Что звук тот, полный упоенья,
Из ваших уст я сам узнал, —
Тогда, не медля ни мгновенья,
Я б вас с любовию стяжал…
Трудовая пища была очень груба.
Кто употреблял ее более других, у того непременно портился цвет лица; кто меньше — у того он дышал свежестию…
Когда, в какой-то неге сладкой,
На ваш румянец засмотрюсь,
Тогда ему, от вас украдкой,
Дивлюсь — и все не надивлюсь!
Мне все сдается от чего-то,
Что тут должно чему-то быть,
И что заветное вкусить
Вам не пришла б тогда охота.
— «Не льстите, господин Поэт;
Хвалить в глаза — смеяться значит».
— Ну, признаюсь, такой ответ
Хоть не меня — так озадачить!
Да неужели мне молчать?
— «Вот за глаза, как вам угодно…»
— Как вы сказали бесподобно!
Нельзя прелестнее сказать!..
И точно! я согласен с вами:
Как ни прекрасен цвет ланит,
Но кто ж и как его сравнит
С волшебно-светлыми глазами?..
Итак, ваш нынешний приказ
Я никогда не позабуду,
И с этих пор — при вас, без вас
Все за глаза хвалить вас буду.
Поверите ли вы, прелестная Катинька, что разность в цвете лица породила ужасный грех гордости?.. Между тем толки о дележе плодоносных земель довели к спорам; от споров дело дошло до серьезного дела, то есть до драки; а уж от драки велик ли переход до смертоубийства?.. Наконец, венцом всего зла была ядовитая зависть: чужой успех, чужой урожай, чужие выгоды — и грызли, и томили ненасытных.

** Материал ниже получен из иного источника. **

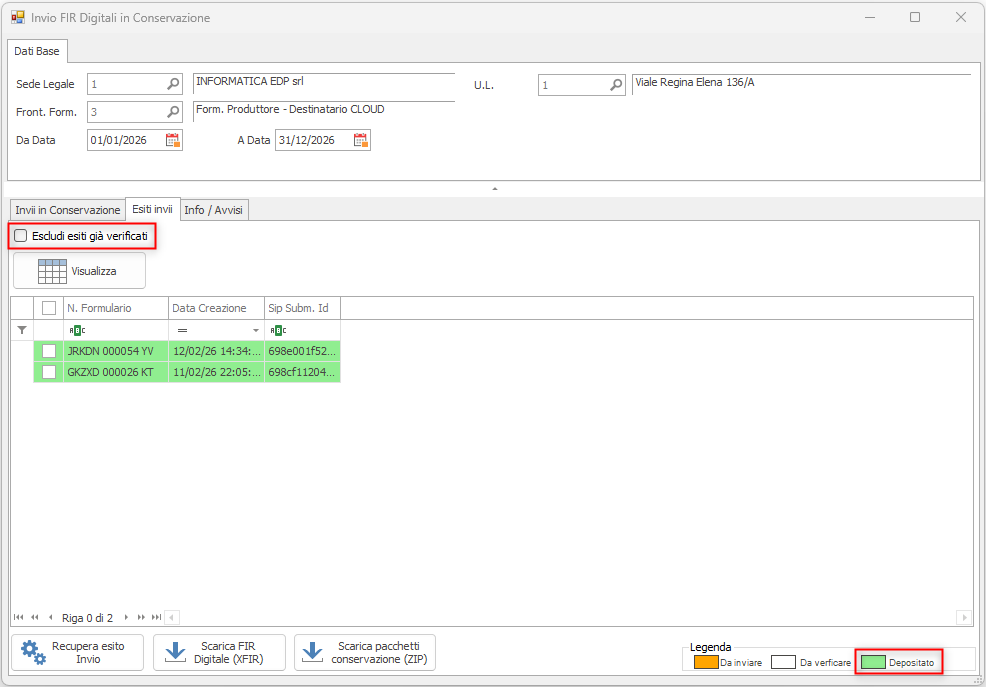The image size is (986, 687).
Task: Collapse the upper Dati Base panel arrow
Action: pyautogui.click(x=494, y=188)
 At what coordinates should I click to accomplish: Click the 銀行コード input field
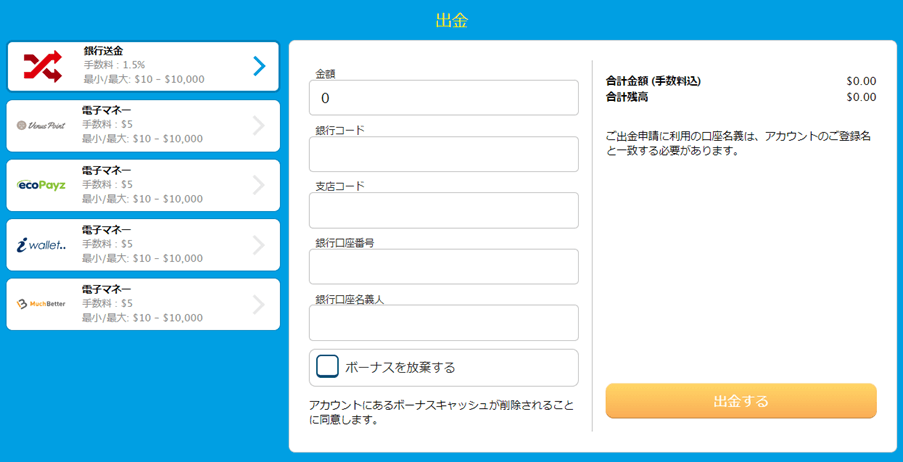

К счастию всех обитателей Самбу-Тиба, явился тогда между ними некто, который чудесно сберег в душе своей всю красоту непорочности и правды… Прекрасная, величественная наружность; тонкий, проницательный, глубокомысленный ум; мягкий и кроткий нрав; — одним словом, все давало ему пальму первенства между монгольскими предками. Он стал всеобщим судьею — и суд его почитался священным. Его любовь, его уважение были высочайшею наградою добродетельных и справедливых; но зато как жестоко наказывал он порочных — он их презирал!.. Мне кажется, что для человека, который мыслит и чувствует, не может быть ничего ужаснее презрения.

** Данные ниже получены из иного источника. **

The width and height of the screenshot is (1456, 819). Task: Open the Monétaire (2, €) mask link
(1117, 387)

Желая отвратить и на будущее время беспорядки и ссоры, он наделил каждого ровным участком земли. Все были довольны — и благодарность поднесла ему титул: князя всех духов… Но вы, может быть, захотите знать имя того,
Кого все в мире уважали,
Кто был преступников гроза?
Его по-эйнеткекски звали:
Ма-ха-самада-Рануза…
Мне должно бы сказать: Рануза,
Чтоб ударение сберечь;
Но орифмованная речь
Подчас тяжелая обуза.
Вы, верно, знаете, что Индия и Эйнеткек — одно и то же.
Теперь потрудитесь выговорить тибетское название того же самого князя…
Оно, конечно, трудновато
Сказать: Мангбай-Кгурби-Джалбу;
Но вы пеняйте на судьбу,
А я уж тут невиноватой.
Мне сказывали, будто по-нашему, по-русски, это значит: всеми избранный царь; впрочем, я не ручаюсь за верность перевода… Итак, прелестная Катинька, вот где начало властей. — Этот Джалбу, или Рануза, титуловался священным именем: Великого обладателя вселенной. Подданные и потомки его стали называться человеками.

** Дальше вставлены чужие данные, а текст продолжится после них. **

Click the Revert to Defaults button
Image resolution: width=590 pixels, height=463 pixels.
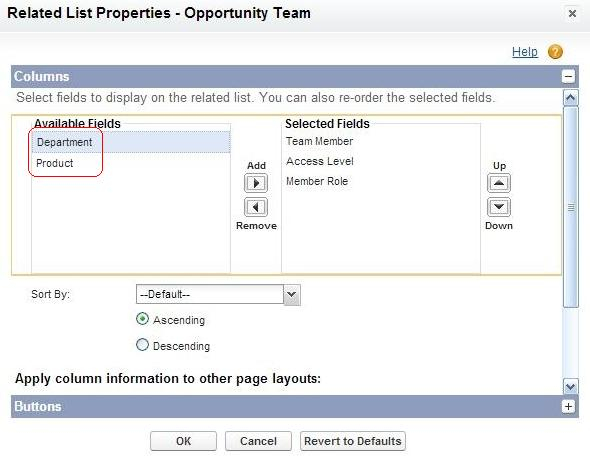click(353, 441)
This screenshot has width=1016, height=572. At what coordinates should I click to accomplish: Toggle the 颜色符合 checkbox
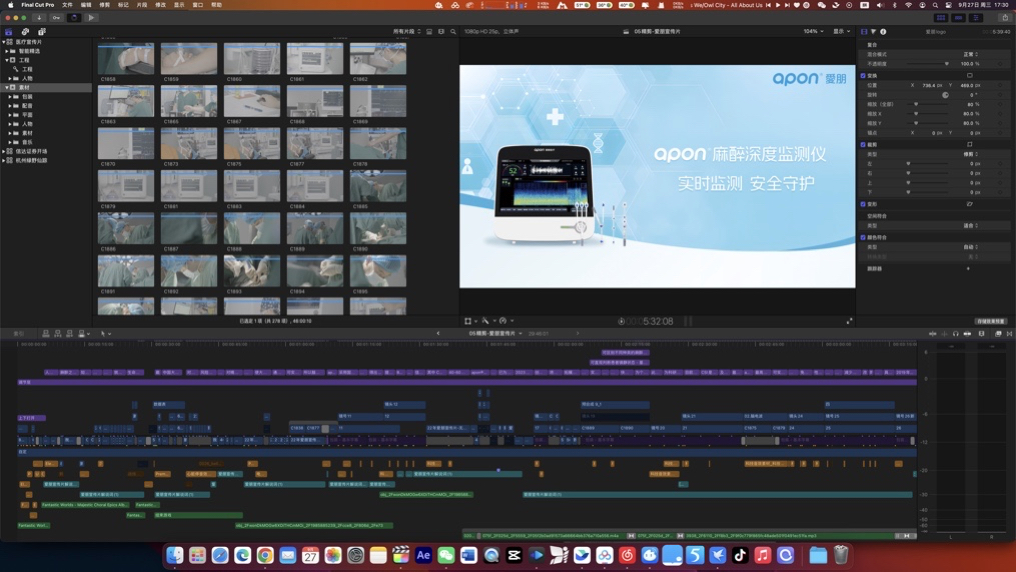point(864,237)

Я не сказал: людьми, затем,
Что в люди не выходят скоро;
И потому, что в свете сем
Все эти выскочки — умора!
Мне бы очень приятно было беседовать с вами; но сами посудите: возможно ли это?.. Мой эстетический сосед держит, вероятно, для голоса, как вы думаете кого? — бесхвостого павлина!
Однако ж во всяком худе есть добро, как вы это сами видите… Прежде я был не в состоянии постигнуть, что бы могло заставить слить в одну идею и ужас и хорошее; теперь
Понятна эта мне причина;
Я глубоко в нее проник,
Когда услышал крик павлина:
Вот крик — так настоящий крик!
Прошу тут выразиться просто?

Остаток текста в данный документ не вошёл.